She held up as she spoke a pretty and valuable little china ornament which always stood on the drawing-room mantelpiece. It was broken—quite spoilt—it could never be the same again.
"Oh dear," exclaimed Ted, "what a pity! Your dear little flower-basket. I am so sorry. How could it have got broken?"
"I don't know," said his mother. "I found it lying on the floor. It seemed as if some one had knocked it over without knowing. You are sure you were not trying to reach anything off the mantelpiece yesterday evening?"
"Sure," said Ted, looking sorry and puzzled.
"It stood just in front of my screen of peacock feathers," his mother went on. She did not in the very very least doubt his assurance, but his manner gave her the feeling that if she helped his memory a little, he might be able to throw some light on the mystery.
"In front of the peacock-feather fan," he repeated absently.
"Yes," said his mother, "but do not say anything about it, Ted. We may find out how it happened, but I do not like questioning every one about it. It gives the servants a feeling that I don't trust them, for they always tell me if they break anything. So don't say anything more about it to any one."

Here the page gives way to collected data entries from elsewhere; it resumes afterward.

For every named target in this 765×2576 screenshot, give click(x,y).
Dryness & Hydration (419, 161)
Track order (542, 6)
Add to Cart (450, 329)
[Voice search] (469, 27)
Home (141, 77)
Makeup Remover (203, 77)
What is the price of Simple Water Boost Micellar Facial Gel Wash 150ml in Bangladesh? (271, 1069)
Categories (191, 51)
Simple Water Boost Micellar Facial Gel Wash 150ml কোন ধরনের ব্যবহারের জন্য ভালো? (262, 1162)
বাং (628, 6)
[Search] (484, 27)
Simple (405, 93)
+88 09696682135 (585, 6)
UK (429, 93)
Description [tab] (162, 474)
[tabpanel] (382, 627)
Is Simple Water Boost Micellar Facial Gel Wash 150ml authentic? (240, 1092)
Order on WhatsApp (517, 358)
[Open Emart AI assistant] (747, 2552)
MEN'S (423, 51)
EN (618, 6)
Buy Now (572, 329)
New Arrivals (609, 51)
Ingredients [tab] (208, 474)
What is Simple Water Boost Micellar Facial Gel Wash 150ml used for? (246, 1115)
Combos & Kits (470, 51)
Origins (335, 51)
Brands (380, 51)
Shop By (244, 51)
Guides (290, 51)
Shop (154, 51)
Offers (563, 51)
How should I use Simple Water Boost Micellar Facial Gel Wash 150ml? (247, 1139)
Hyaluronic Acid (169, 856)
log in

"No," said Ted. His tone and manner were still a little puzzled, as if something was in his mind which he could not make clear to himself, and his mother, knowing that he sometimes was inclined to take things of the kind too much to heart, made up her mind to think no more about her poor little vase, and to treat its breakage as one of the accidents we have all to learn to bear philosophically in daily life. But though no more was said, Ted did not forget about it: it worried and puzzled him behind other thoughts, as it were, all day, and little did he or his mother think who was really the innocent culprit.
Late that night, just before going to bed herself, Ted's mother glanced into his room, as she often did, to see that the boy was sleeping peacefully. The light that she carried she shaded carefully, but a very wide-awake voice greeted her at once.
"Mother," it said, "I'm not asleep. Mother, I do so want to speak to you. I've not been able to go to sleep for thinking about the little broken vase."